🤖 AI Summary
This work addresses the “length collapse” phenomenon in large language models, wherein coherence and controllability significantly degrade when generating open-ended texts exceeding 2,000 words. To mitigate this, the authors propose the Interleaved Structural Chain-of-Thought (IS-CoT) framework, which introduces, for the first time, an internal mechanism that dynamically interleaves structured reasoning with text generation. By embedding a Plan-Write-Reflect loop, IS-CoT enables continuous self-adjustment of writing strategies without external intervention while maintaining global alignment. Leveraging a high-quality dataset of interleaved reasoning trajectories constructed via multi-teacher distillation, the authors train IS-Writer-8B, which achieves state-of-the-art performance on benchmarks such as LongBench-Write—surpassing DeepSeek-V3.2 by 3.08 points—and demonstrates length compliance and coherence comparable to much larger closed-source models.
📝 Abstract
Generating coherent and controllable long-form content remains a persistent challenge for Large Language Models (LLMs).

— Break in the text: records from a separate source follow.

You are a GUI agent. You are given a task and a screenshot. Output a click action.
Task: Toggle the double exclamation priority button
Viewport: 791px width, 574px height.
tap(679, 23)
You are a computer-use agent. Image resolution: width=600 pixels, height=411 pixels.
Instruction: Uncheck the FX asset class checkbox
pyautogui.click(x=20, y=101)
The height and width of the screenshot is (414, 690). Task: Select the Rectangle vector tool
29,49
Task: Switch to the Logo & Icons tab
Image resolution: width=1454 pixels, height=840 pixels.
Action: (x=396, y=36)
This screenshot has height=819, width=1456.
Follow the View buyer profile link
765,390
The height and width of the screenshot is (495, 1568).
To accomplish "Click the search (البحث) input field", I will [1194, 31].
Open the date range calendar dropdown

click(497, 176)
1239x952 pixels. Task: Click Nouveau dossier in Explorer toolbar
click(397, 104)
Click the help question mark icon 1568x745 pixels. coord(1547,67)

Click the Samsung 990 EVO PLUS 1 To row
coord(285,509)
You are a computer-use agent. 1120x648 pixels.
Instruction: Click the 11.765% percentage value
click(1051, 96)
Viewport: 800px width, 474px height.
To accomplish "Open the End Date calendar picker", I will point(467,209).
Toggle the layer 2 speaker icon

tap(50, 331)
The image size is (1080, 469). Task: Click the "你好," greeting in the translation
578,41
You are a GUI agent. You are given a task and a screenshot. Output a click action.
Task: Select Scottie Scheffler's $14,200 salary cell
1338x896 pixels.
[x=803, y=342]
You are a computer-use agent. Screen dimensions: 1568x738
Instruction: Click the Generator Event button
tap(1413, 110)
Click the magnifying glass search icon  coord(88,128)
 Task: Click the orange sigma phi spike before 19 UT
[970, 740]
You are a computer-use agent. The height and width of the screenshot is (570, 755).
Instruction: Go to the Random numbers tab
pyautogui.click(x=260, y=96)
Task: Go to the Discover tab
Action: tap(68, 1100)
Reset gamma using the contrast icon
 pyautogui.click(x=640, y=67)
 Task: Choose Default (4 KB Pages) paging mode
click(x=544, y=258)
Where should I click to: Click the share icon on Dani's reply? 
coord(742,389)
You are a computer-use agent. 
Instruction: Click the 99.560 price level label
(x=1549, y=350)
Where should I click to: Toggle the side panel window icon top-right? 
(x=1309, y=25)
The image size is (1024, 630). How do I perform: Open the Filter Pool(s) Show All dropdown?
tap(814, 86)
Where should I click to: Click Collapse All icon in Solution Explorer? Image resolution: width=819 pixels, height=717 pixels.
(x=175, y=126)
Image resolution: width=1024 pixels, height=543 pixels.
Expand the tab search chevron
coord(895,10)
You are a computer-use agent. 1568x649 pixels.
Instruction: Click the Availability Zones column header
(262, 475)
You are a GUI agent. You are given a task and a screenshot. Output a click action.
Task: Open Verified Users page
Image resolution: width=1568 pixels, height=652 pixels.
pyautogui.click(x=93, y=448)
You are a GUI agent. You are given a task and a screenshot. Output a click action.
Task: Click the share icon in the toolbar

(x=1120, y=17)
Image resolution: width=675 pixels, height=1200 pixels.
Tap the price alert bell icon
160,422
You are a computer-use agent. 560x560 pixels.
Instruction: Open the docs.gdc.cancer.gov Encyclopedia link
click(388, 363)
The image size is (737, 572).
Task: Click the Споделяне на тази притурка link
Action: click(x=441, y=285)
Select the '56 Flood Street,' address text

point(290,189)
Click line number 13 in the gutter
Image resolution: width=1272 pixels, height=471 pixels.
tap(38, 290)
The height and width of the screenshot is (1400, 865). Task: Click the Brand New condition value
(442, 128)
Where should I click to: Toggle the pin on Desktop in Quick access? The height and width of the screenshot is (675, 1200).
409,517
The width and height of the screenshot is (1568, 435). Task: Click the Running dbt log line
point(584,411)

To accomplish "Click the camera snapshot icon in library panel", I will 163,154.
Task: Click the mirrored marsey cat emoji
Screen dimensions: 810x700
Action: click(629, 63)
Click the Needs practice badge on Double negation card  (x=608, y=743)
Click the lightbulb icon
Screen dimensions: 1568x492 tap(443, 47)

While reasoning-enhanced models have demonstrated success in logic-intensive domains, our evaluation reveals that they suffer from a severe length collapse in open-ended writing, where performance degrades sharply as target lengths exceed 2,000 words. We attribute this failure to the limitation of static hierarchical planning, which struggles to provide dynamic guidance over extended contexts. To bridge this gap, we introduce the Interleaved Structural Chain-of-Thought (IS-CoT) framework. Unlike external agentic workflows, IS-CoT embeds a dynamic Plan-Write-Reflect cycle into the generation process, enabling continuous strategy adaptation and global alignment without additional assistance. Based on this framework, we construct a high-quality dataset of interleaved reasoning traces via a multi-teacher pipeline and train IS-Writer-8B. Experiments demonstrate that IS-Writer-8B achieves state-of-the-art performance on challenging long-form benchmarks (e.g., +3.08 vs. DeepSeek-V3.2 on LongBench-Write), exhibiting robust length compliance and coherence competitive with significantly larger proprietary models.